13. The man who has a conscience suffers whilst acknowledging his sin. That is his punishment.

14. I want to burden the conscience of the affluent with all the suffering and all the hidden, bitter tears.

15. While conscience is our friend, all is at peace however once it is offended, farewell to a tranquil mind.

16. Until the men of action clear out the talkers we who have social consciences are at the mercy of those who have none.

17. Before I can live with other folks I’ve got to live with myself. The one thing that doesn’t abide by majority rule is a person’s conscience.

18. Through pride we are ever deceiving ourselves. But deep down below the surface of the average conscience a still, small voice says to us, Something is out of tune.

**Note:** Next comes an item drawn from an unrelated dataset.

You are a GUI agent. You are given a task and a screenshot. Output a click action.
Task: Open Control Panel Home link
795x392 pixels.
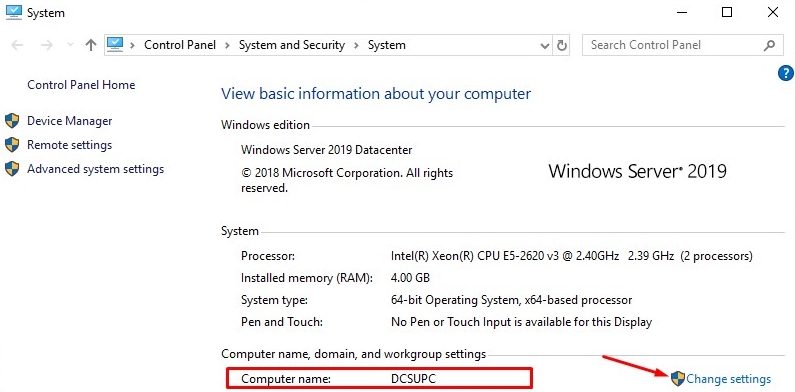pyautogui.click(x=81, y=85)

19. Fame and power are the objects of all men. Even their partial fruition is gained by very few and that, too, at the expense of social pleasure, health, conscience, life.

20. A choir of seedlings arching their necks out of rotted tree stumps, sucking life out of death. I am the forest’s conscience, but remember, the forest eats itself and lives forever.

21. Peace demands the most heroic labor and the most difficult sacrifice. It demands greater heroism than war. It demands greater fidelity to the truth and a much more perfect purity of conscience.

22. If there existed no external means for dimming their consciences, one-half of the men would at once shoot themselves, because to live contrary to one’s reason is a most intolerable state, and all men of our time are in such a state.